The Words That Make Up the Bible
Frequently Asked Questions
How Should We Treat "Rebellious" Christians?
The word excommunication has a medieval ring to it, but is there still a place for a rebellious Christian to be banished from the flock?
There’s a rather tricky irony which exists in the Church! We’re supposed to be very friendly and outgoing with secular sinners we know — but we’re told in the Bible to cut off a fellow believer who persists in certain immoral deeds. That seems backwards — so what’s the difference?
There are two powerful realities that exist within each of us. The first is that it’s dangerous to be around sin. When you place yourself in an atmosphere where lying is common, where obscene language is the lingua franca of the marketplace, where gossip and sexual peccadilloes are freely traded, and where godless attitudes prevail, it has an inward impact! It’s amazing that Jesus Christ, with his holy unfallen nature, could hang around with twelve cursing fishermen and embrace brazen prostitutes without become sin-polluted himself. But it’s a herculean challenge for us to be “in the world but not of the world.”
This is undoubtedly why Paul warns his fellow Christians that in the major relationships of life — marriage, a work partnership, close friendships — we should not be “yoked” with a non-Christian (II Corinthians 6:14). The world views are simply too different, and the possibility of being dragged into apostasy too real.
Despite the risks, though, we’re told as a Church to go ye into all the world. We’re supposed to invade every sinful culture on this planet and take Jesus to the struggling sinners we find everywhere. Jesus scandalized the religious world of his day by going to parties populated by thugs, tax cheats, and hookers. “The healthy don’t need a doctor,” he explained. “I came to seek and save the lost.”
The second reality, however, is that the Christian church — as a corporate body — has to send a clear signal to the world that holiness and sanctification are important and that Jesus Christ is fully the “Lord” of our lives. The Christian experience is one of obedience, and a watching world takes notice of our testimony. This is why Paul had to send a scathing letter to a church in Corinth where key members were brazenly practicing incest! A man was sleeping with his stepmother, and was essentially boasting that — because of Calvary’s gift of grace — all was well!
You are proud! Paul scolds the leaders of the church in I Corinthians 7. Shouldn’t you rather have been filled with grief and have put out of your fellowship the man who did this? Hand this man over to Satan, so that the sinful nature may be destroyed and his spirit saved on the day of the Lord. (The expression “hand him over to Satan” simply means to expel him from the holy circle of the church until he repents.)
Now comes the tricky part. In verse 9, Paul explains himself: I have written you in my letter not to associate with sexually immoral people — not at all meaning the people of the world who are immoral, or the greedy and swindlers, or idolaters. In that case you would have to leave this world. We’re surrounded with people for whom wickedness and flouting the law are their daily way of life! They haven’t been saved yet. To isolate ourselves from every single one of them, one version suggests, we’d essentially have to go live on Mars or the moon. This doesn’t undercut the Bible’s instructions about establishing close alliances with people who are living steadfastly in their sins.
Here’s Paul’s concluding thought: But now I am writing you that you must not associate with anyone who calls himself a brother but is sexually immoral or greedy, an idolater or a slanderer, a drunkard or a swindler. With such a man do not even eat.

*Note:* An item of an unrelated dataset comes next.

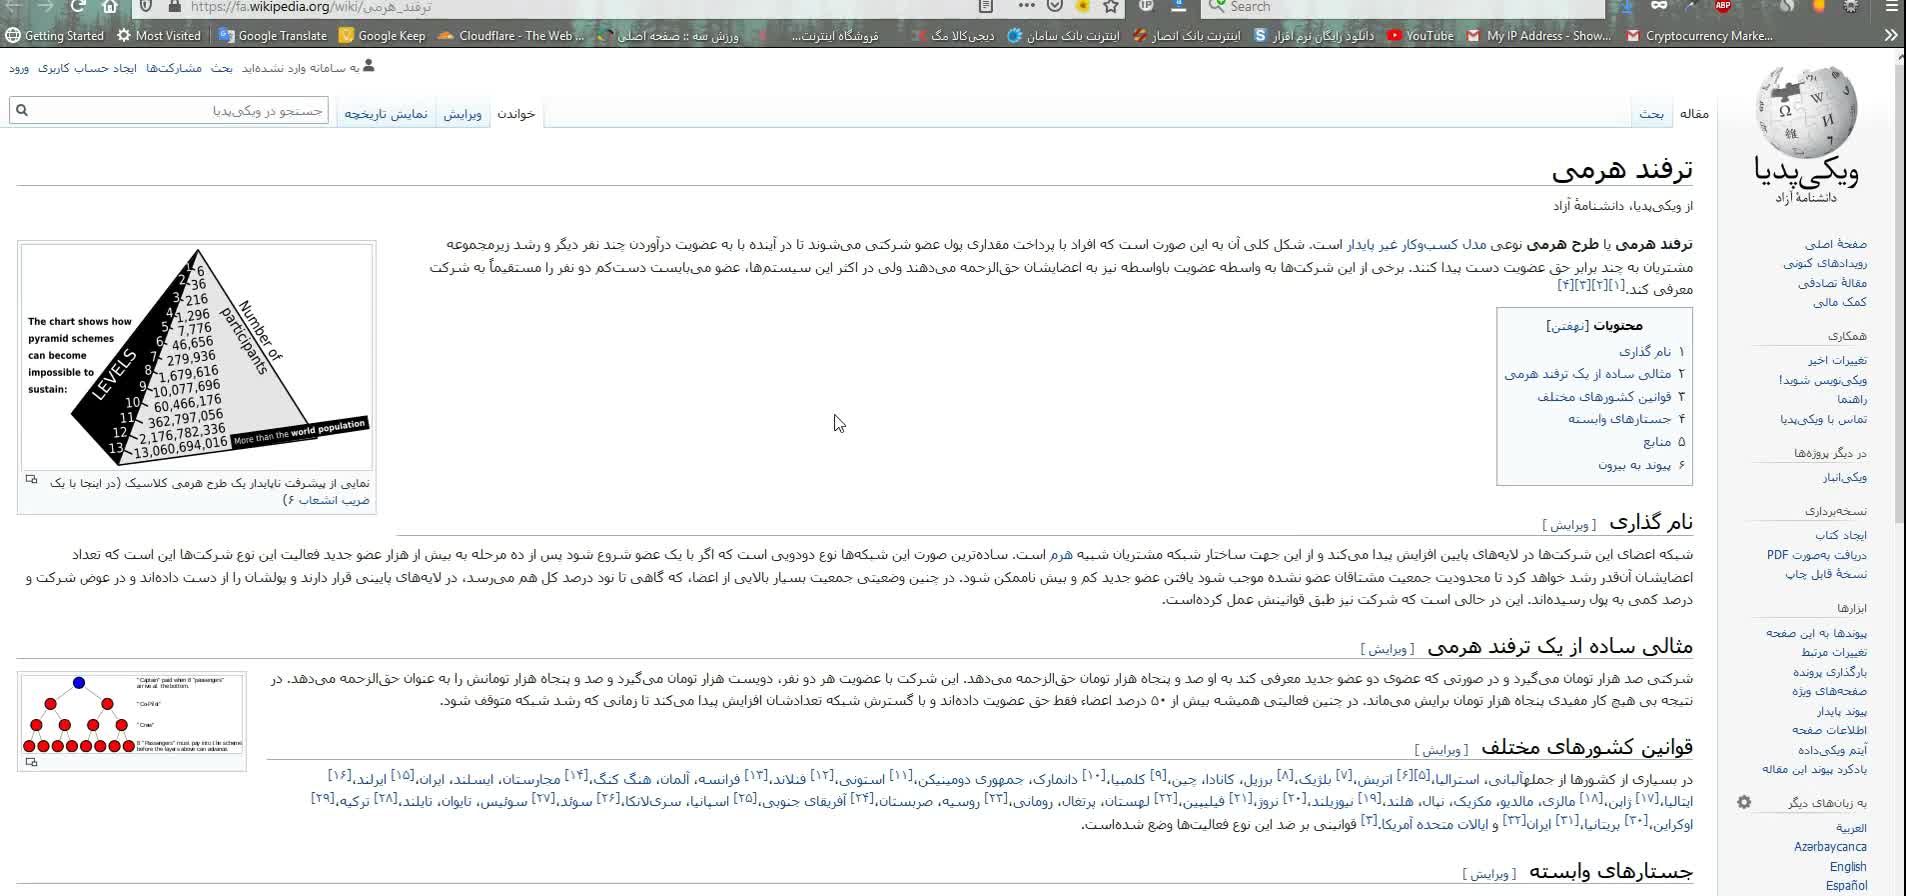Open reader view from the address bar
This screenshot has height=896, width=1906.
click(x=986, y=6)
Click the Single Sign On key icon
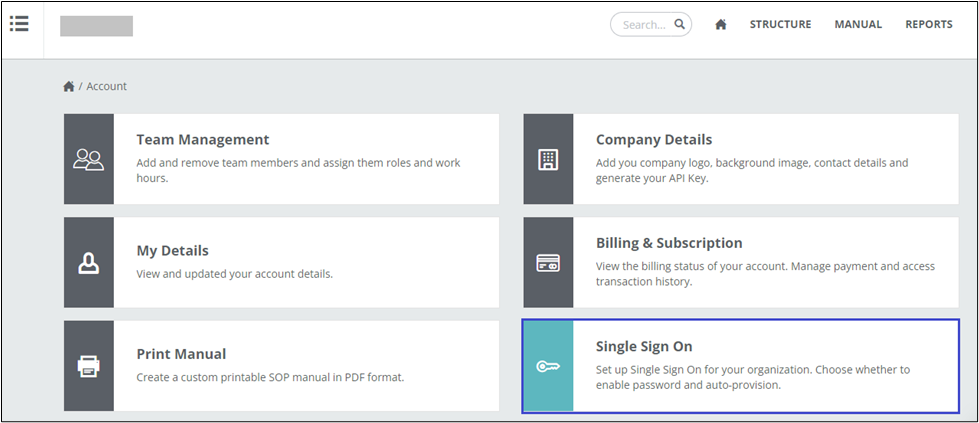The image size is (979, 423). point(548,366)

If a close friend was involved in an adulterous relationship, and asked you to “cover” for him in case his wife called, you would say no! One reason would be to clearly let your friend know that his choices are selfish, offensive, and wrong. “I can’t be a party to this,” you would say with as much gracious force as you could muster. So Paul tells us that while a person is living in either self-delusion or rebellion, we can’t even meet them for lunch . . . because to do so would reinforce their false sense of security and their twisted views of the gospel.
The good news is that redemption is the stated goal of this kind of biblical “intervention,” so that our friend can quickly repent and be restored to full communion.